-- Given entries --
════════════════
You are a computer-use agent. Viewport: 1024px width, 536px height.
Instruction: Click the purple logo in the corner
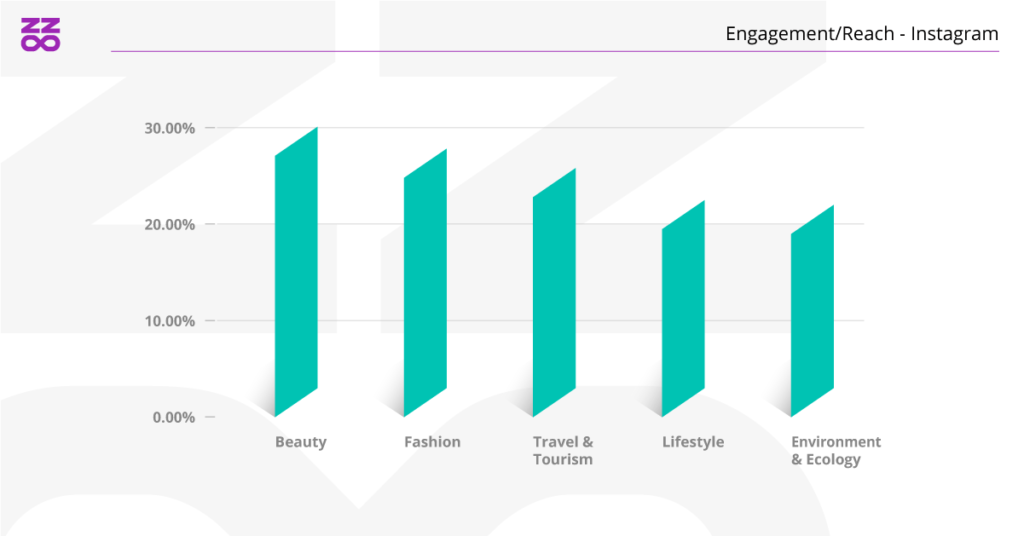tap(40, 35)
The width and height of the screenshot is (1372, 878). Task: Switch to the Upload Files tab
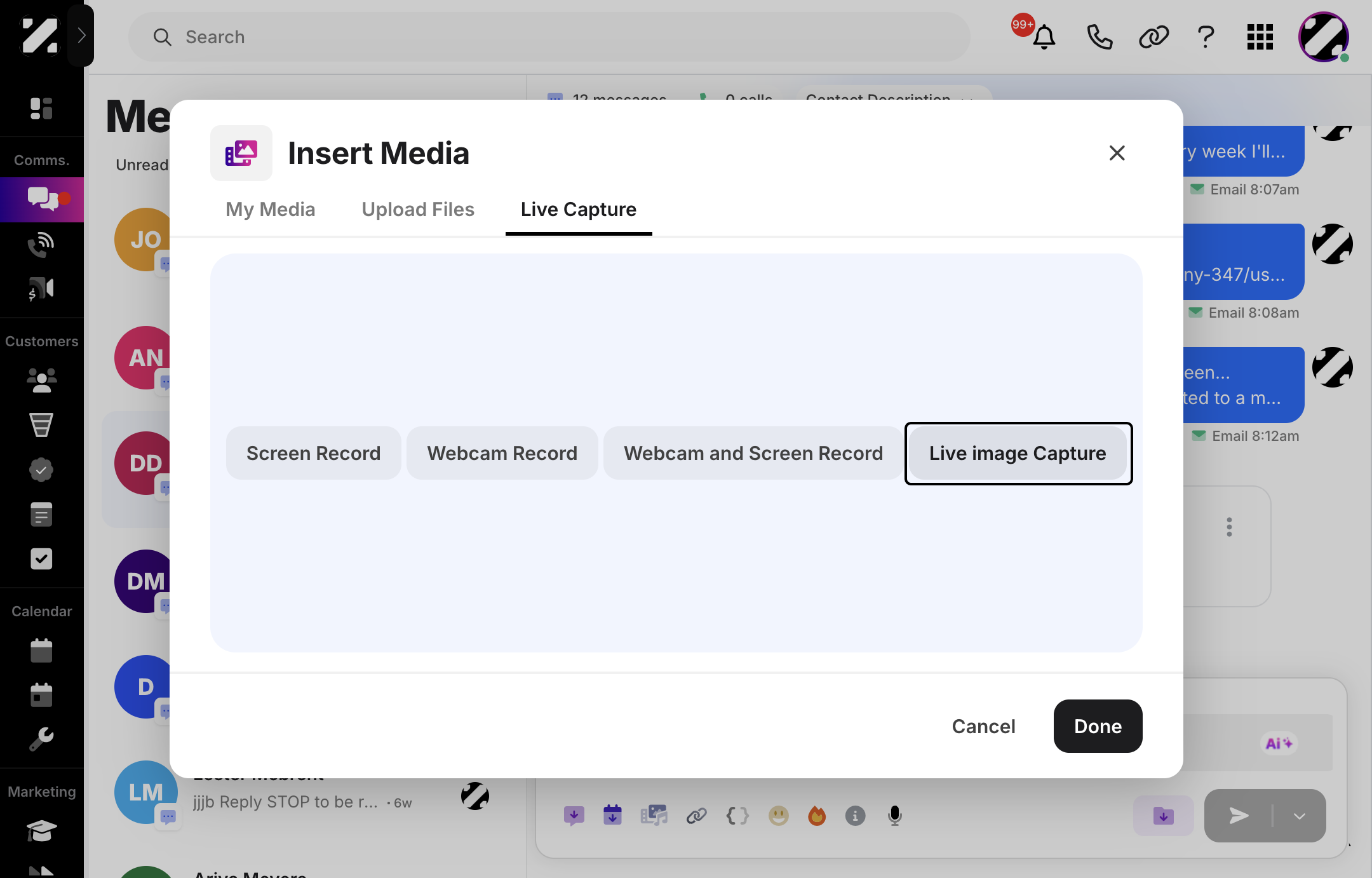click(x=418, y=209)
════════════════
-- Task requirements --
Copy all the entries word for word. Omit any pictures.

-- Written answer --
You are a computer-use agent. Viewport: 1024px width, 536px height.
Instruction: Click the purple logo in the corner
tap(40, 35)
The width and height of the screenshot is (1372, 878). Task: Switch to the Upload Files tab
click(x=418, y=209)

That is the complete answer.